Personnellement, je suis un grand enthousiaste de liseuses électroniques, par-dessus les tablettes mobiles comme l’iPad. Pourquoi ? Parce que moi, pareil que beaucoup de personnes de ma génération, j’ai du mal à gérer toutes les informations qui pleuvent sur moi en permanence. Avec une tablette, je me perds. Je commence à lire un roman et, après quelques minutes, je suis contraint d’aller sur internet pour chercher telle ou telle information. Je navigue les revues, les blogues… Et, au bout de compte, je n’avance pas dans ma lecture (ce qui est très important pour le type de travail que je fais). Ainsi, l’idée d’une liseuse qui ne fait que proposer des textes me va très bien (cela dit, je suis assez embêté, car obligé de traîner tout le temps avec mon Kindle, mon iPod pour la musique et mon téléphone… Bon. Ce n’est pas la mer à boire, non plus).

 

Et, dans ce domaine, la nouvelle tablette d’Amazon, nommé Kindle Paperwhite (papier blanc), est la meilleure. De toute façon, il n’y avait que la chaîne de librairies nord-américaines Barnes & Noble pour proposer un concurrent, la tablette Nook. Le problème ici est évident : ceux qui n’habitent pas aux États-Unis n’auront aucun intérêt à acheter la Nook. Elle ne propose pas de livres dans d’autres langues (ils commencent avec l’espagnol, mais il n’y a rien en français) et vous serez toujours contraint de passer par le magasin Barnes & Noble pour acheter des bouquins électroniques. De même, il n’y a pas de dictionnaires en français que l’on puisse utiliser si l’on réussit à télécharger un livre dessus… C’est pourquoi la tablette Nook ne fait la concurrence à Amazon qu’aux États-Unis, car pour le Kindle, il y a déjà un éventail de magasins en différentes langues.

 

Néanmoins, la tablette Nook présentait certaines améliorations par rapport à la liseuse Kindle, en ce qui concerne la présentation et la technologie. La plus importante était sa capacité à faire briller l’écran, grâce à des lumières D.E.L., présente sur la « Nook simple touch with Glowlight ». Amazon, avec sa Kindle Paperwhite, est partie sur cette base et a réussi à améliorer la luminosité sur l’écran, notamment les problèmes d’uniformité détectés sur la Nook.

 

Ceci a fait gagner vingt-cinq pour cent en contraste à l’écran de la Kindle, ce qui facilite la lecture.

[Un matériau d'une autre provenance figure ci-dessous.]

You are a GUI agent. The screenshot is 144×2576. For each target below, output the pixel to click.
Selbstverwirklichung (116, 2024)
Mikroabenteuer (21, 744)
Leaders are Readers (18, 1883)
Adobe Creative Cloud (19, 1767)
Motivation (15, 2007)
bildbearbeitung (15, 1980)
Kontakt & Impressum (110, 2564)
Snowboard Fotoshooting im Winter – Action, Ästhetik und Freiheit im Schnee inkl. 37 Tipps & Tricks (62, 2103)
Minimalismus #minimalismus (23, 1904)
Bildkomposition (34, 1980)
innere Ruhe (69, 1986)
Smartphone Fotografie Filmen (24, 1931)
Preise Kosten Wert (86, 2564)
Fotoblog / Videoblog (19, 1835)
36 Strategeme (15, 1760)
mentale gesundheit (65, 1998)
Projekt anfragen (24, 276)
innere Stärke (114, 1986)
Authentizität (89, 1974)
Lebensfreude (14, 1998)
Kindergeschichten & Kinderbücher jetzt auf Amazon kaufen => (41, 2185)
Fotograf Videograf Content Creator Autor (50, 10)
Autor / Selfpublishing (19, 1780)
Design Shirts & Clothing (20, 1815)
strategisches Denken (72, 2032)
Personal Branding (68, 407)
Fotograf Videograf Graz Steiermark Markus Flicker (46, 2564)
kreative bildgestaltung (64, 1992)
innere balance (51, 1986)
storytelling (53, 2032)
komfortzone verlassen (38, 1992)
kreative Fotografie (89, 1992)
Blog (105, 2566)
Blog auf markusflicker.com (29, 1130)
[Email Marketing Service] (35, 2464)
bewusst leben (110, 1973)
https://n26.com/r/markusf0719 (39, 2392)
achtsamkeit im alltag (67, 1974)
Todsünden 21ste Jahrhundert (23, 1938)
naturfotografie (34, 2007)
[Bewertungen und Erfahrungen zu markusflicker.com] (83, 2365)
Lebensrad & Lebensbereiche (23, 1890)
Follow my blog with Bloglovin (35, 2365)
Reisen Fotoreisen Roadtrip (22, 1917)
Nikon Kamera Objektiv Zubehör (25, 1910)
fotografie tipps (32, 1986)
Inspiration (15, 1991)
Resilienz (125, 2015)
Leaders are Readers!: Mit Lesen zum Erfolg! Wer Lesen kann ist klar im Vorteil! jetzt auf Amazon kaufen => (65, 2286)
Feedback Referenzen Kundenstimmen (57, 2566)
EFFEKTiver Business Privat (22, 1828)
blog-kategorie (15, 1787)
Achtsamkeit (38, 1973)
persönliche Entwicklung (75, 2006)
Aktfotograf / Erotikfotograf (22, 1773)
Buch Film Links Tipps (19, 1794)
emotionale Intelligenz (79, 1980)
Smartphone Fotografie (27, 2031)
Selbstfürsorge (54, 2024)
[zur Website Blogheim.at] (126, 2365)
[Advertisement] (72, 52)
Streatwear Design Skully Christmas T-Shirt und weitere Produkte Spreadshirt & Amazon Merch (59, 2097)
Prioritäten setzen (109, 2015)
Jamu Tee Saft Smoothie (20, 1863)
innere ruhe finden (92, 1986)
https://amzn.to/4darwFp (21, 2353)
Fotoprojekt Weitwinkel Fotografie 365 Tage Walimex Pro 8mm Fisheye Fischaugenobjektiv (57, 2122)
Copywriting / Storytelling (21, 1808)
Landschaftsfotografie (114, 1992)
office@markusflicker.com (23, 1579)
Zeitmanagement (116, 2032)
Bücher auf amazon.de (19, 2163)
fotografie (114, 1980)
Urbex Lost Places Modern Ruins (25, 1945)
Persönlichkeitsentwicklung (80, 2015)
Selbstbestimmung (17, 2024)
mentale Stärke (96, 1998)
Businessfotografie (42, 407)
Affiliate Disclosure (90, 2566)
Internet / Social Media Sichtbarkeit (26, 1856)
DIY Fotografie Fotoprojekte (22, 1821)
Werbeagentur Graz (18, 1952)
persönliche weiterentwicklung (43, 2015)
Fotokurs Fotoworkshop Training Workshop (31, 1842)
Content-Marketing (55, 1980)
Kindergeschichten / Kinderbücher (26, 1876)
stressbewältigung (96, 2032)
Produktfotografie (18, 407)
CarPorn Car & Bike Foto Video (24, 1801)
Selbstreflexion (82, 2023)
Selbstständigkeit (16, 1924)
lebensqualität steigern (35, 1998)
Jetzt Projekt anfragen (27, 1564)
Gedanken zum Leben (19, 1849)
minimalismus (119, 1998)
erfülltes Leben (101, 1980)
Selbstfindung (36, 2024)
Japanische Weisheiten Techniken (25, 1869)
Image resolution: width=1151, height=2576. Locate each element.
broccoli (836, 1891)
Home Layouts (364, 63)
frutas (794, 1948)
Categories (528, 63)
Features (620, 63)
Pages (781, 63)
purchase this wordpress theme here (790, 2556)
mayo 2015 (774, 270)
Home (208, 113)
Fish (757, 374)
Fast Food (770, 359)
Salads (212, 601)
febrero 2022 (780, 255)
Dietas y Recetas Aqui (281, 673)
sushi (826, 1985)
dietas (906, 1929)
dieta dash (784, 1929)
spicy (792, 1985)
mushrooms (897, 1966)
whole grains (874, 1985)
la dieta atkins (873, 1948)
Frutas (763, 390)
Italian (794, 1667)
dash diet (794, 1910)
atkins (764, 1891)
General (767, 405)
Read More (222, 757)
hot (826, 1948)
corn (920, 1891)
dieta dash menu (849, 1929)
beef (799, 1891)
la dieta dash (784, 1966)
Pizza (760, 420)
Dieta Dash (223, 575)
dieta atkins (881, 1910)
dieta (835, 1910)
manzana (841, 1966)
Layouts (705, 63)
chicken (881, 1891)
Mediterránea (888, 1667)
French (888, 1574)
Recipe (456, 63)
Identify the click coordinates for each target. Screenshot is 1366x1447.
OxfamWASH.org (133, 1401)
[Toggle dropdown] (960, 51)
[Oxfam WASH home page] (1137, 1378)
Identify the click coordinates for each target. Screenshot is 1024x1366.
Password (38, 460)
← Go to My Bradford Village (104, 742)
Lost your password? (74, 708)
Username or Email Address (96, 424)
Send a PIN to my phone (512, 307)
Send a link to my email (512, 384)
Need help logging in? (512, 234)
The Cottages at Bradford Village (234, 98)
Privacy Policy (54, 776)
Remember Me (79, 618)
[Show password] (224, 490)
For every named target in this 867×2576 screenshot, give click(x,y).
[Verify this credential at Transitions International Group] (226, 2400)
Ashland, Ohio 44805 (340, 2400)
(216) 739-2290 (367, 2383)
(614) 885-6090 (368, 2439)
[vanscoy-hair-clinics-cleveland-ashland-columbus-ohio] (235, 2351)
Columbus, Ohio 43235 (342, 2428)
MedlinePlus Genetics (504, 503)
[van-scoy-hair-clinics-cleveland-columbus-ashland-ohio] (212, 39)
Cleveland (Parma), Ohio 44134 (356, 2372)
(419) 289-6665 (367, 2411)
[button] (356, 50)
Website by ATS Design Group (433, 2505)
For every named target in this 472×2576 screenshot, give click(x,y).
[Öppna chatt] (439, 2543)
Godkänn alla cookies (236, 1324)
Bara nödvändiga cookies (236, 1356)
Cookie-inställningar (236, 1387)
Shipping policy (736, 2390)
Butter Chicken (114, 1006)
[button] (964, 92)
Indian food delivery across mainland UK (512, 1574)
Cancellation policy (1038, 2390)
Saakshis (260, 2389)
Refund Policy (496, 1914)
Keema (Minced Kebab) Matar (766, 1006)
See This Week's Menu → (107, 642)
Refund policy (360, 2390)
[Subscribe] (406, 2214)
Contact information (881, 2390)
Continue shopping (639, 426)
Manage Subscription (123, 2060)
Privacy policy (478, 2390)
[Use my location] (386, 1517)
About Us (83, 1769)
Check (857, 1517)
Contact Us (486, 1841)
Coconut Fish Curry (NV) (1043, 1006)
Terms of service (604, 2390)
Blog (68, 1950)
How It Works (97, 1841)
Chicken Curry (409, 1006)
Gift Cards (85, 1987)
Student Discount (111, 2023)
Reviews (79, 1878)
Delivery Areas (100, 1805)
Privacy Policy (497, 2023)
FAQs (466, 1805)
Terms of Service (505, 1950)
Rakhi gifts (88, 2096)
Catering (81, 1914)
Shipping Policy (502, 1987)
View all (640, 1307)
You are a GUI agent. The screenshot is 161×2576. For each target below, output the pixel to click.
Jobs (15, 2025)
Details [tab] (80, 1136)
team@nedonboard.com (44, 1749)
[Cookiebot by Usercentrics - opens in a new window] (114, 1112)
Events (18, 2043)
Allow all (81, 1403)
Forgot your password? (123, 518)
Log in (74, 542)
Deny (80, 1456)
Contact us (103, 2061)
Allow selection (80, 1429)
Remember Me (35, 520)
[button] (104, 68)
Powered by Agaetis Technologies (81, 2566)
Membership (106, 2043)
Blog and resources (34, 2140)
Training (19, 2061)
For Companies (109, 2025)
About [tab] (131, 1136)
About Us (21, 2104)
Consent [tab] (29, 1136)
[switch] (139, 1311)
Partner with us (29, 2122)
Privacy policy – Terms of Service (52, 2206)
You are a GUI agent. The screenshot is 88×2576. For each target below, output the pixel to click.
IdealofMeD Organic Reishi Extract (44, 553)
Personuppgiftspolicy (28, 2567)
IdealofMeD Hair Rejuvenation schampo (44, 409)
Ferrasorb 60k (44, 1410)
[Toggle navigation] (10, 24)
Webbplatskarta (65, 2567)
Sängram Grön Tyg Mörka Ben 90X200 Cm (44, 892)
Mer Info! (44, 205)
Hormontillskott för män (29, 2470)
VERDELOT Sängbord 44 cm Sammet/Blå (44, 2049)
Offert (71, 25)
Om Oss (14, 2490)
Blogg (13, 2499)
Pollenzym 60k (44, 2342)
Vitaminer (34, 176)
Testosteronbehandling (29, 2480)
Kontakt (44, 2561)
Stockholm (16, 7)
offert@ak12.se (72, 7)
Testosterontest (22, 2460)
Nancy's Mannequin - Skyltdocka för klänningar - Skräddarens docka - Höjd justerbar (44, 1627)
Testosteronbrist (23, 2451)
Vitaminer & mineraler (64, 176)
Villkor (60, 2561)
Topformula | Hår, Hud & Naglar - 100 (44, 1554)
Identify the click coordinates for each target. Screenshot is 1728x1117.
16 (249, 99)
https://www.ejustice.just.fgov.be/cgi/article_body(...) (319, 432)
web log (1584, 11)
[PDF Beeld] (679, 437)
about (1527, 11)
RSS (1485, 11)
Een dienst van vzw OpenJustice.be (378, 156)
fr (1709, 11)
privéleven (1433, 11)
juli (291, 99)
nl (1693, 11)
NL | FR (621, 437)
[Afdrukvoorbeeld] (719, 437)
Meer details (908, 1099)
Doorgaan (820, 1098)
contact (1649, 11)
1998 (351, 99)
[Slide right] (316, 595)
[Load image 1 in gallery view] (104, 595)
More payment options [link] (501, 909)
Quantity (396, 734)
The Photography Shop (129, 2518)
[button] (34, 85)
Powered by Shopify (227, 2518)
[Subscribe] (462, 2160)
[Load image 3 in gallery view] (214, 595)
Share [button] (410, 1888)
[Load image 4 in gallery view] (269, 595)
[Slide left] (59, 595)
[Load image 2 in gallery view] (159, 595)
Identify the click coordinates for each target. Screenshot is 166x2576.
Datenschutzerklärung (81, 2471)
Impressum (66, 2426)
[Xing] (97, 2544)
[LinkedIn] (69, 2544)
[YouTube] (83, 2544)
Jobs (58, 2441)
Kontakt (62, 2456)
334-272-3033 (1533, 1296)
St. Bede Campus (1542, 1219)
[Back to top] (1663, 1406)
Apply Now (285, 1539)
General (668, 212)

Autre nouveauté est l’utilisation d’un écran tactile pour manipuler l’appareil. Fini les touches sur la Kindle –dorénavant il n’y aura que des écrans tactiles. Ainsi, l’utilisateur peut toucher à droite pour faire tourner la page, à gauche pour reculer, et en haut pour avoir accès au menu. Ici, je dois dire que je ne suis pas un enthousiaste à cent pour cent de l’écran tactile ; j’aime bien avoir de boutons sur ma liseuse, surtout lorsque je suis fatigué et que je touche n’importe où sur l’écran, tournant de manière chaotique les pages. Mais ce n’est qu’un détail. La nouvelle Kindle présente aussi la fonction « rayons X », qui vous permet de décomposer les personnages d’un livre (fort utile si vous lisez les Russes, avec leurs “Fyodor Pavlovich” et “Dmitri Fyodorovich” que l’on a du mal à distinguer).

 

Mais ce qui est le plus intéressant chez l’Amazon Kindle Paperwhite, c’est son prix. Il commence à cent-vingt dollars américains, avec une connectivité Wifi et des annonces publicitaires (il faut payer cent-quarante dollars pour enlever les annonces). Avec cent-quatre-vingts dollars (ou deux-cents, sans annonces) vous avez une connectivité 3G à niveau mondial. Encore une fois –je n’y vois pas trop d’intérêt (à moins que vous vouliez acheter « Crime et châtiment » pendant vos vacances à Saint Petersburg), mais la possibilité existe.

 

Pour tout ceci, c’est que l’Amazon Kindle est toujours au sommet des liseuses électroniques.